Même si tu estimes que le film aurait pu aller beaucoup plus loin, il y a quand même un lot de scènes casse-gueule et sans doute compliquées à tourner. Outre celles qui traitent de sujets tabou, il y a par exemple cette scène hallucinante où Simon imagine son ex-femme refaisant le Kama sutra avec son nouvel amant…

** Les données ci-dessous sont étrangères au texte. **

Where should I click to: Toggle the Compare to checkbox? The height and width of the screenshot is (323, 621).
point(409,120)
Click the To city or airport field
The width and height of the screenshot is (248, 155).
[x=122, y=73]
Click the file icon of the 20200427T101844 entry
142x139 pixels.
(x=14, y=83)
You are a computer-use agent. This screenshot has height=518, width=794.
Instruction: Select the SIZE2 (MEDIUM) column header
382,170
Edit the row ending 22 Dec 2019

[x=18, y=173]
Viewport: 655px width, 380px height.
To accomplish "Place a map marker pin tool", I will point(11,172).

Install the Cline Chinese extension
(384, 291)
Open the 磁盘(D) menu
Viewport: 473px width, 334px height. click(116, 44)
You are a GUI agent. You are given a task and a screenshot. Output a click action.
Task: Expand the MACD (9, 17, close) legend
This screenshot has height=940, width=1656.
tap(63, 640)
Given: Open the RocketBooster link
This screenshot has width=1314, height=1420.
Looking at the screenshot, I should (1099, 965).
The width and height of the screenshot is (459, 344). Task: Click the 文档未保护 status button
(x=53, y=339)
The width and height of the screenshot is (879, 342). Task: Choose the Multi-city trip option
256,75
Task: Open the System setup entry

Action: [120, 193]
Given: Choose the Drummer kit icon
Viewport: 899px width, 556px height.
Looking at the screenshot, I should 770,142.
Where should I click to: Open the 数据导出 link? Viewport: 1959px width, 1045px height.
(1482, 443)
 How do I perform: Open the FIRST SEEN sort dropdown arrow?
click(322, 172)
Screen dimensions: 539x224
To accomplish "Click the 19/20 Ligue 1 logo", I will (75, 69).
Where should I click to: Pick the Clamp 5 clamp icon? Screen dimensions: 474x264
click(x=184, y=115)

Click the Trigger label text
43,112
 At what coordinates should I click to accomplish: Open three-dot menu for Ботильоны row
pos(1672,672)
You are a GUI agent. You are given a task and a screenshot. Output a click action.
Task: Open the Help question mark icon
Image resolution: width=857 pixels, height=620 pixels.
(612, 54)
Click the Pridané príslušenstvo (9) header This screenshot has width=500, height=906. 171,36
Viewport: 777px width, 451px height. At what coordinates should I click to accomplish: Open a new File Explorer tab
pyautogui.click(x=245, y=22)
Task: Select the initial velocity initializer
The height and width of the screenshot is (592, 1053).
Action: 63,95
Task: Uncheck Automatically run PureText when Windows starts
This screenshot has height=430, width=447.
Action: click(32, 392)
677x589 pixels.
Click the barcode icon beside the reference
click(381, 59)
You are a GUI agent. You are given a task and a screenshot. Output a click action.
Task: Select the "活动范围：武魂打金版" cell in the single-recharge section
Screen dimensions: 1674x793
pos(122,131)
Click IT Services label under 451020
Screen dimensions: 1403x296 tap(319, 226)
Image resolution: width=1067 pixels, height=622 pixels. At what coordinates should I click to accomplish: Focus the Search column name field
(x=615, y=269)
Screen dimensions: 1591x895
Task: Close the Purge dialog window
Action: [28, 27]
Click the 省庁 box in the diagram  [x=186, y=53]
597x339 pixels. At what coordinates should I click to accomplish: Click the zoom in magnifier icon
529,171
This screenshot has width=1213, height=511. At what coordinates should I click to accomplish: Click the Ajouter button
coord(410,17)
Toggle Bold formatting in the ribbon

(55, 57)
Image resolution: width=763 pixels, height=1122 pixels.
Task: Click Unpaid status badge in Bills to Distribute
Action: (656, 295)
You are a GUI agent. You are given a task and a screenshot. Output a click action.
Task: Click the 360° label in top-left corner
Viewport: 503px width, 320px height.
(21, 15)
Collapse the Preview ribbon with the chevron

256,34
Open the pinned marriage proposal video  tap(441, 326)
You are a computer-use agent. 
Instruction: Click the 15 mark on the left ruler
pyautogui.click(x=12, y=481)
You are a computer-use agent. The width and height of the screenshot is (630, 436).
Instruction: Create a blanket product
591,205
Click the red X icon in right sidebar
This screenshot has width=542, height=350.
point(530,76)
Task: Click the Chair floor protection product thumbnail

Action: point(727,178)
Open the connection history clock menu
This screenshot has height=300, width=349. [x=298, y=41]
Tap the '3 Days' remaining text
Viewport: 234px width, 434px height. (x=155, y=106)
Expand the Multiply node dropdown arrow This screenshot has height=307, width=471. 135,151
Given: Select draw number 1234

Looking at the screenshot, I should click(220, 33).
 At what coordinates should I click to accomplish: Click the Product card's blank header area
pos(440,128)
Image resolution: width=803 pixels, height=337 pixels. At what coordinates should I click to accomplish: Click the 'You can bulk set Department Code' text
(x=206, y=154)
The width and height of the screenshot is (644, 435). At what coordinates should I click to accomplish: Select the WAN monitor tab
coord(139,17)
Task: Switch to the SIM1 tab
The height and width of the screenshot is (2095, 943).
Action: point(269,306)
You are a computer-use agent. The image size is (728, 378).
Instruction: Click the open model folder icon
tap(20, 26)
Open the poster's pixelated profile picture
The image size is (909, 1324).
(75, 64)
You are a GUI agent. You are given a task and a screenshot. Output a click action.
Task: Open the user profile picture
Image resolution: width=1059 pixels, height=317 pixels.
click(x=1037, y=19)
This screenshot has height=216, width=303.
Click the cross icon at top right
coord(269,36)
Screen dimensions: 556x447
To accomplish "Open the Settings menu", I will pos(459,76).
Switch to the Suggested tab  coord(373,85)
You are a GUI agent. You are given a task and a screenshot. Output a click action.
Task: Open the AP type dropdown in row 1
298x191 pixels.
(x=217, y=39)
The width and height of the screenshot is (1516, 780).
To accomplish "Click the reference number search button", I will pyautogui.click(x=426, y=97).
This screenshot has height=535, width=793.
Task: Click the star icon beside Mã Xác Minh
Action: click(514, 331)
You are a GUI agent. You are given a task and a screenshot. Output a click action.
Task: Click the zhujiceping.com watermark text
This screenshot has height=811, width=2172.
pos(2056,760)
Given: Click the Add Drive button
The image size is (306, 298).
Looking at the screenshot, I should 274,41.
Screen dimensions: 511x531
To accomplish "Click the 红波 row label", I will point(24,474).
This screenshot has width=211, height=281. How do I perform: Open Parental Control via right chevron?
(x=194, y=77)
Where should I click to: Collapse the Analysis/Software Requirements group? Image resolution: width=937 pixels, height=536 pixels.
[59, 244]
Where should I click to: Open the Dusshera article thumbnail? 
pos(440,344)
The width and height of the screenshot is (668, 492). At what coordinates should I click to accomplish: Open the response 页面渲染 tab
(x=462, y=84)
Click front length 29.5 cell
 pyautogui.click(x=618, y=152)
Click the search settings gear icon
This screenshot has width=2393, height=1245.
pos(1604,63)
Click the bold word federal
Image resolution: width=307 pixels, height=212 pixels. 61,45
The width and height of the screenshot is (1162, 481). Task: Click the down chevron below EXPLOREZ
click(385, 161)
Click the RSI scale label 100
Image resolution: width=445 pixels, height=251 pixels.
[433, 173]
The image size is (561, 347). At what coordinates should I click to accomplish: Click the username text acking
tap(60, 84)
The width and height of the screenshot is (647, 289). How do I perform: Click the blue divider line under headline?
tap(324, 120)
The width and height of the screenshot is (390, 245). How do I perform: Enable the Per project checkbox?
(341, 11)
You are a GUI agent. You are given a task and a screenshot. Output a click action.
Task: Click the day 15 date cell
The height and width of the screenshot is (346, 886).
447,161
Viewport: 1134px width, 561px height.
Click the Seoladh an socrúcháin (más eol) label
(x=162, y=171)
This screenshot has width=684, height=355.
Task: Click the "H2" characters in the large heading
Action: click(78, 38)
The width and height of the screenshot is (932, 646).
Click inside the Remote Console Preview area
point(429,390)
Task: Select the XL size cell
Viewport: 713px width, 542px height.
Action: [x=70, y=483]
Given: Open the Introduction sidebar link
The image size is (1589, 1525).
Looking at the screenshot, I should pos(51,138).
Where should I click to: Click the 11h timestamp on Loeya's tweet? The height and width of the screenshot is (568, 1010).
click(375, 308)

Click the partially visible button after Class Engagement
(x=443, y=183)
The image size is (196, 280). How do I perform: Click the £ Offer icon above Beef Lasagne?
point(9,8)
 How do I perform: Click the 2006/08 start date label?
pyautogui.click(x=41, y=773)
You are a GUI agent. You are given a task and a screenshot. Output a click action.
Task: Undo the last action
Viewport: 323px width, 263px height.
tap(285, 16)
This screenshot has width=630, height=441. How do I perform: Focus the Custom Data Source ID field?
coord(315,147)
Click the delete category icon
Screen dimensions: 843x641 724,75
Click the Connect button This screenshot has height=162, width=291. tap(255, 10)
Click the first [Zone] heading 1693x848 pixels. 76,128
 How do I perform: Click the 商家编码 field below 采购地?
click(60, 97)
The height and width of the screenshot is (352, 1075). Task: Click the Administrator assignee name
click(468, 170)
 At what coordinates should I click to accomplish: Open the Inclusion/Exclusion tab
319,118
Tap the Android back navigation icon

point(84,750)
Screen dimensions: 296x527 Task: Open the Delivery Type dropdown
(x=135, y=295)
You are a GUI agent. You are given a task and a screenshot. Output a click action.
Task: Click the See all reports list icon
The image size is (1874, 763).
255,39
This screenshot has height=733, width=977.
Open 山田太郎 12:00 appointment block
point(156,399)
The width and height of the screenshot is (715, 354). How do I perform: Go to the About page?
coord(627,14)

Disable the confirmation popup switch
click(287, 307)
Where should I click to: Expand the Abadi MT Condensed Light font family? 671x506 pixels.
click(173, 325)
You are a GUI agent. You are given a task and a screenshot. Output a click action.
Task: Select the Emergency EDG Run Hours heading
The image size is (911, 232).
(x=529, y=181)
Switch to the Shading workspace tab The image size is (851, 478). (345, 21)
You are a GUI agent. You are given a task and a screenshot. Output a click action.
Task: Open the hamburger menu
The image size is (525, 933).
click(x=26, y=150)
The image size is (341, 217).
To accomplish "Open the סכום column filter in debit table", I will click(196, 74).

La seule vraie difficulté avec cette scène, c’est qu’on a eu très peu de temps pour la tourner. Les deux acteurs ont été très conciliants, ça les amusait beaucoup. Il fallait juste faire attention à une chose : l’interprète de Carl m’avait prévenu que dans le feu de l’action, il n’était pas sûr de savoir s’arrêter, et que ça pouvait aller très loin. Mais ça c’est très bien passé, d’autant qu’on avait bien préparé et que c’était plus technique qu’autre chose.

 

 


 

 

Ton prochain projet ?

Une comédie noire sur fond de ruée vers l’or, avec des trappeurs du Yukon. C’est en cours d’écriture. Et on verra d’ici quelques années pour renouer éventuellement avec Simon et quelques personnages secondaires qu’on voit très peu dans le film, comme le responsable des pompes funèbres. Jonathan m’a parlé d’une idée qu’il avait, ça s’est greffé aux miennes… Dommage que la vie soit si courte.